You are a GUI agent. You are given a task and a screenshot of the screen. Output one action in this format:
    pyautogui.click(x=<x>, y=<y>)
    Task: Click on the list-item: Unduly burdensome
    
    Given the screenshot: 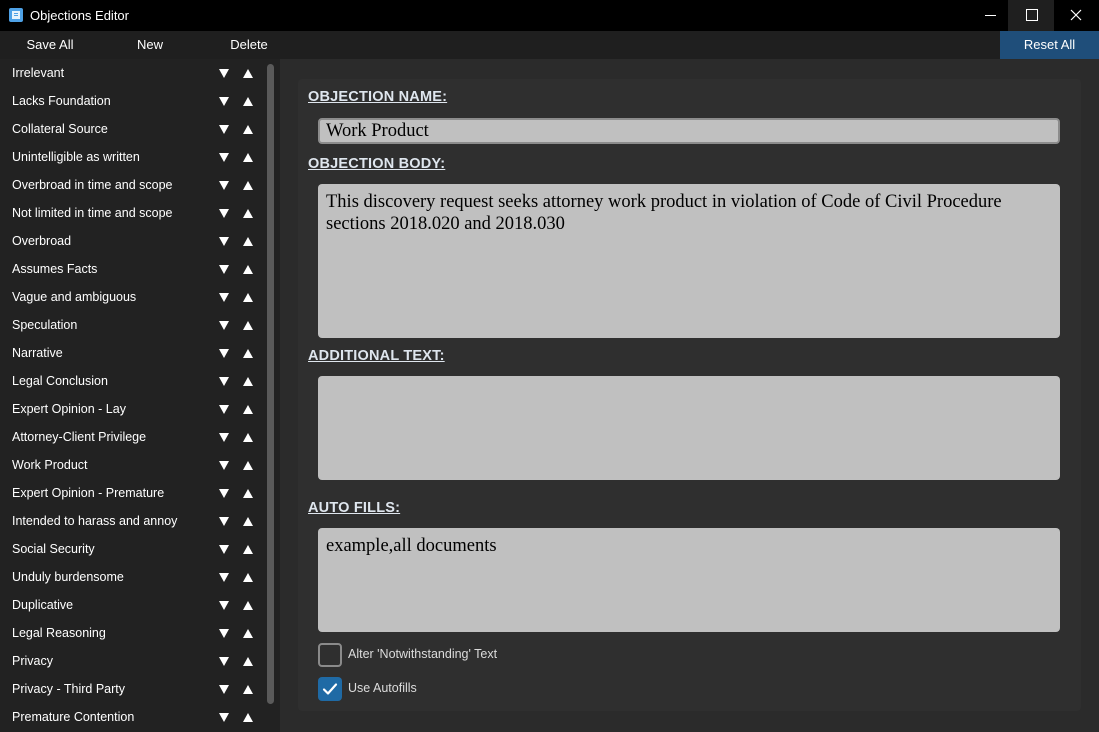 What is the action you would take?
    pyautogui.click(x=132, y=577)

##########

» **Задание**:
Перепишите всё от начала материала вниз до строки с «Task: Click on» включительно, заменив «screenshot» на «screen image». Больше ничего не меняйте.

» **Ответ**:
You are a GUI agent. You are given a task and a screen image of the screen. Output one action in this format:
    pyautogui.click(x=<x>, y=<y>)
    Task: Click on the list-item: Unduly burdensome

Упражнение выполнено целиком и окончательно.